As described in detail above, according to the PC curtain wall mounting structure of the present invention, even if the building structure is largely deformed due to an earthquake or the like, each part of the PC curtain wall is damaged. First, since the stress absorbing portion of the fastener yields and deforms to absorb the force transmitted to the curtain wall, damage to the PC curtain wall can be prevented as much as possible.

Further, not only can the damage points due to the deformation of the building structure be concentrated on the fastener, and the damage pattern can be assumed in advance, but the fastener must be installed when the PC curtain wall is damaged. Since it has undergone yield deformation, the damage status of the PC curtain wall can be predicted by first examining the damage status of the fastener. If damage is limited to the deformation of the fastener, it can be easily repaired by removing it and replacing it.

Therefore, the damage situation can be easily investigated, and the repair work of the building can be carried out efficiently and easily, and the restoration and reuse of the building can be achieved as soon as possible.

[Brief description of drawings]

FIG. 1 is a partial perspective view showing a main part of an embodiment of a mounting structure for a PC curtain wall according to the present invention.

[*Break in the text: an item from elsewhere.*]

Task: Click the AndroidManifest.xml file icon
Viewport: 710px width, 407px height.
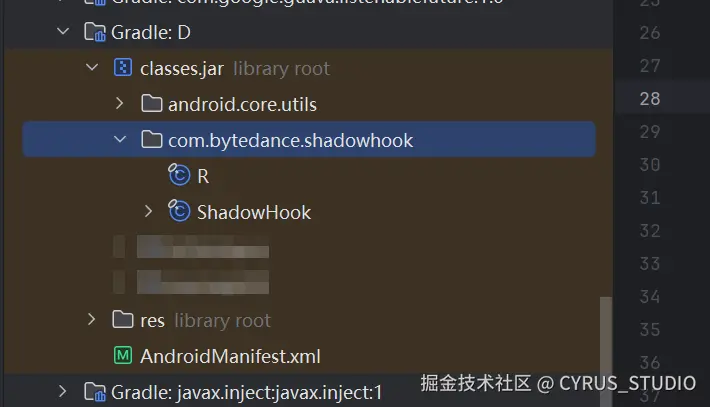Action: (x=123, y=355)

FIG. 2 is a partial perspective view showing a main part of another embodiment of the PC curtain wall mounting structure according to the present invention.

FIG. 3 is a cross-sectional view showing a conventional PC curtain wall mounting structure.

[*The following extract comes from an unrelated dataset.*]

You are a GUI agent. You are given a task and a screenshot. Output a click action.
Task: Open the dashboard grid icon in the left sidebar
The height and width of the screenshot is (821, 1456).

FIG. 4 is a diagram schematically illustrating two methods that are conventionally adopted, a horizontal movement (sway) method and a rotation (rocking) method, as an attachment method that absorbs interlayer displacement.

[Explanation of symbols]

2 PC curtain wall 4 Anchor bolt 4a Upper side anchor bolt 4b Lower side anchor bolt 6 Building structure 8 Fastener 9 Insertion hole 10 Load receiving bolt 12 Beam 14 Slab 16 Mounting base 20 Primary fastener 22 Secondary fastener 22a Structural side plate piece Part 22b Curtain side plate piece part 24 Supplementary plate 28 Spacer 30, 32 Groove as cross-section missing part (stress absorbing part)

 ─────────────────────────────────────────────────── ─── Continuation of the front page (72) Masataka Sekine Inventor Masataka Sekine 2-3 Kandaji-cho, Chiyoda-ku, Tokyo Obayashi Corporation Tokyo Head Office

Claims (5)

[Claims] 1. A mounting structure of a precast concrete curtain wall in which a bolt integrally erected on the back surface of the precast concrete curtain wall is fastened and fixed to a fastener provided on the building structure side, wherein the fastener is attached to the building structure. On the other hand, the fastener is detachably fixed, and the curtain wall is damaged when the force transmitted to the precast concrete curtain wall through the fastener becomes excessive due to the deformation of the building structure. An attachment structure for a precast concrete curtain wall, characterized in that a stress absorbing portion for yielding deformation is provided in advance. 2. The fastener is an L-shaped metal fitting having a plate piece portion connected to the building structure side and a plate piece portion connected to the curtain wall side, and the stress absorbing portion is formed on the metal fitting. The mounting structure for a precast concrete curtain wall according to claim 1, wherein the mounting structure has a cross-section missing portion. 3. The cross-section defective portion is formed in a groove shape extending along the wall surface direction of the curtain wall on each of the two plate piece portions of the L-shaped metal fitting.
Precast concrete curtain wall mounting structure described. 4. The mounting structure for a precast concrete curtain wall according to claim 2, wherein a plate piece portion connected to the building structure side of the fastener is arranged in a vertical direction. 5. The mounting structure for a precast concrete curtain wall according to claim 2 or 3, wherein a plate piece portion connected to the building structure side of the fastener is arranged in a horizontal direction.